* PROBLEM TO WORK ON
Your task is to copy the data exactly while leaving out every picture.

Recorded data

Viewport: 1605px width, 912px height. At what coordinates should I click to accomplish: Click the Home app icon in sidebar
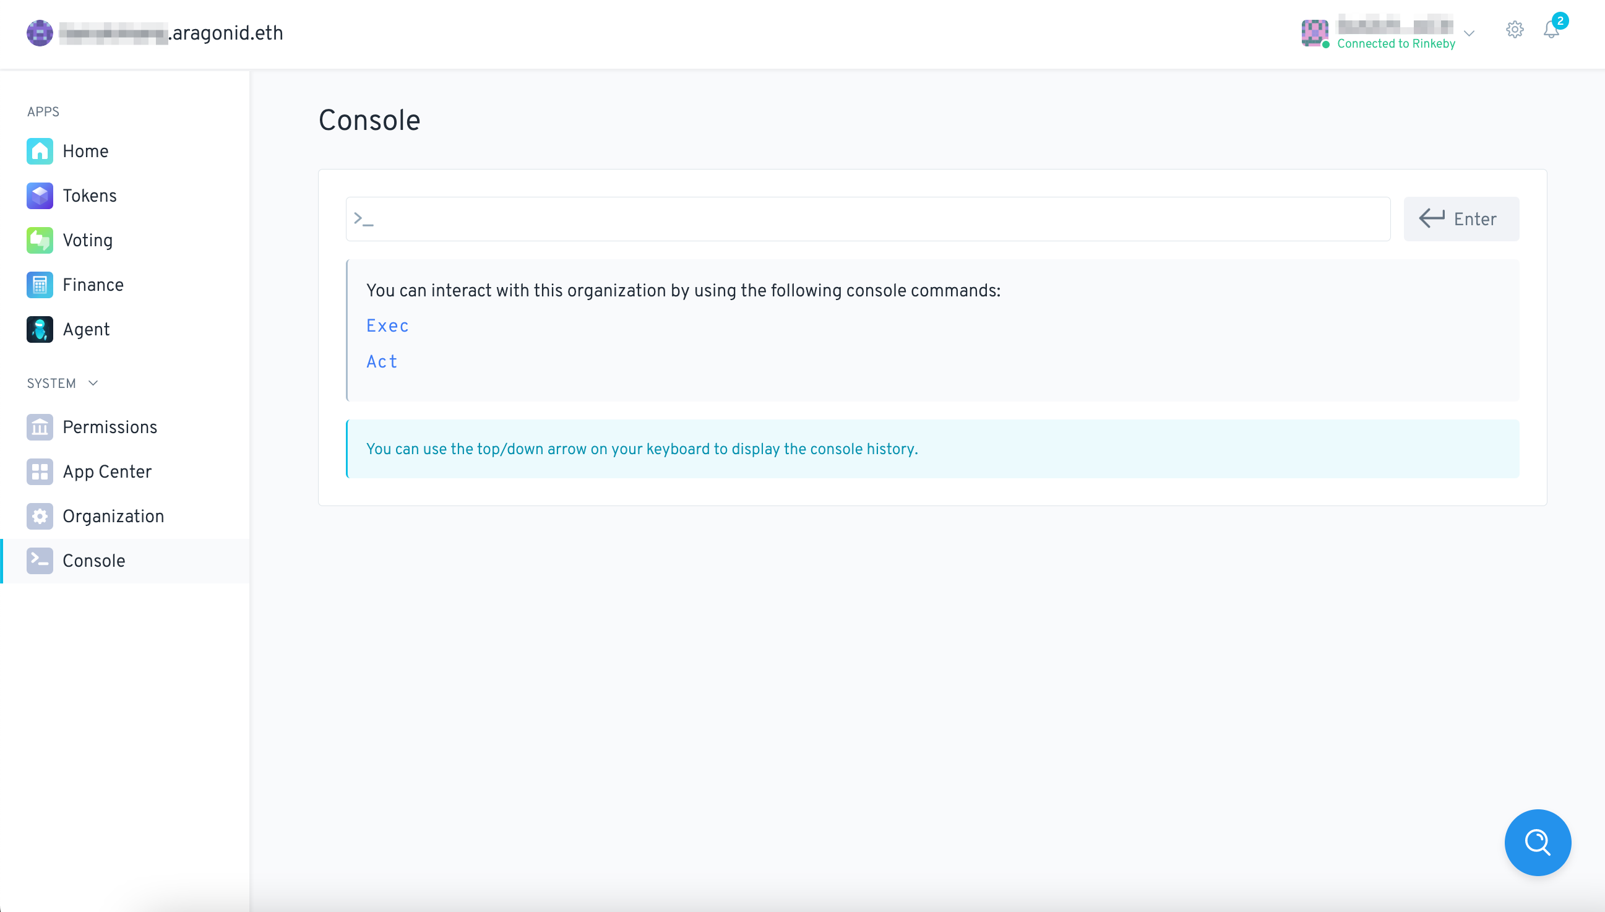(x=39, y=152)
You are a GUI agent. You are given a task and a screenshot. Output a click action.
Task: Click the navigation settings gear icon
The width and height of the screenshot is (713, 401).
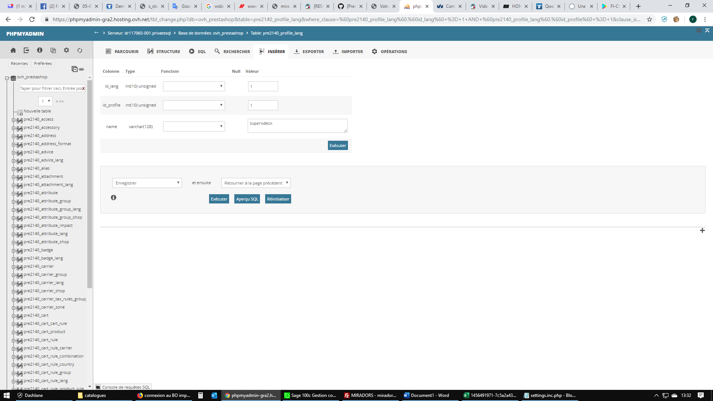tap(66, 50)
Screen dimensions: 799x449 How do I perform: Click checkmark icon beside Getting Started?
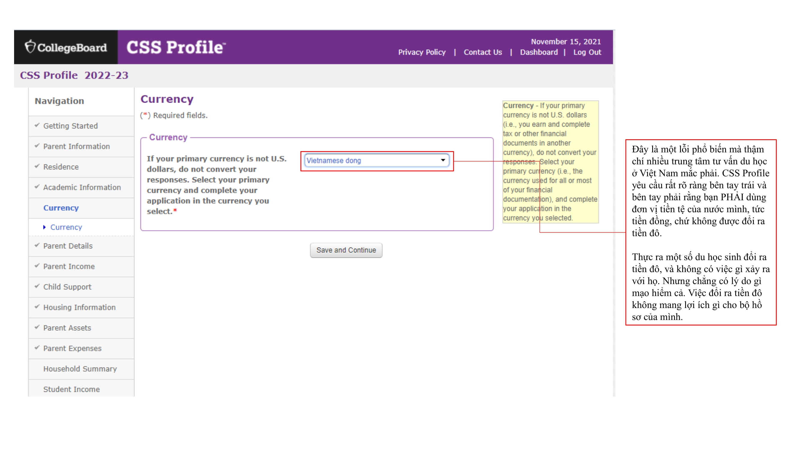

* ANSWER SPACE
Viewport: 1605px width, 912px height. At what coordinates should I click to accomplish: Click the Home app icon in sidebar
(x=39, y=152)
You are a GUI agent. You are given a task and a screenshot. Output a click action.
Task: Click the navigation settings gear icon
The width and height of the screenshot is (713, 401).
tap(66, 50)
Screen dimensions: 799x449 How do I perform: Click checkmark icon beside Getting Started?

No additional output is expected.